The Not So Quiet American
Slavoj Zizek
In These Times
It is the United States that is now, as the defunct USSR was decades ago, the subversive agent of a world revolution. When Bush said, “Freedom is not America’s gift to the world, it is the almighty God’s gift to every man and woman in the world,” his apparent modesty nonetheless concealed, in the best totalitarian fashion, its very opposite.

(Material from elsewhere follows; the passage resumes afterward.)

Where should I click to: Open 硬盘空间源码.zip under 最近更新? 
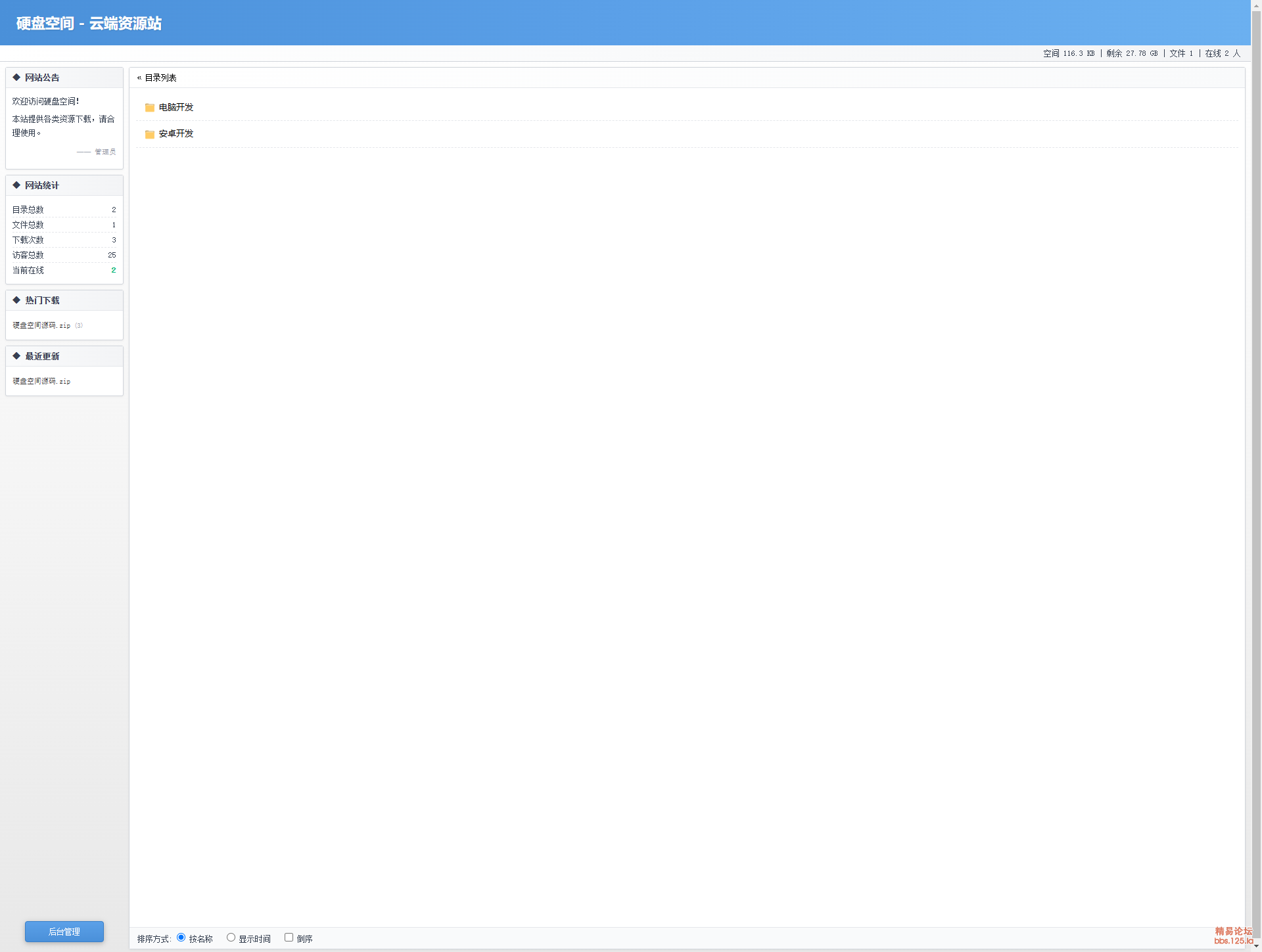point(41,382)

Recall the standard claim of a totalitarian leader that he himself is nothing at all—his strength is only the strength of the people who stand behind him, he only expresses their deepest strivings. The catch, of course, is that those who oppose the leader do not only oppose him, but also oppose the deepest and noblest strivings of the people. And does the same not hold for Bush’s claim? If freedom effectively were to be just America’s gift to other nations, things would have been much easier—those opposing U.S. policy would be doing just that, opposing the policy of the United States as a single nation state. However, if freedom is God’s gift to humanity (and—herein resides the hidden proviso—if the United States perceives itself as the chosen instrument for distributing this divine gift to all the nations of the world), then those who oppose U.S. policy are eo ipso rejecting the noblest gift of God to humanity. No wonder many authentic theologians are appalled by these kinds of statements from Bush, detecting in them a terrifying sacrilege.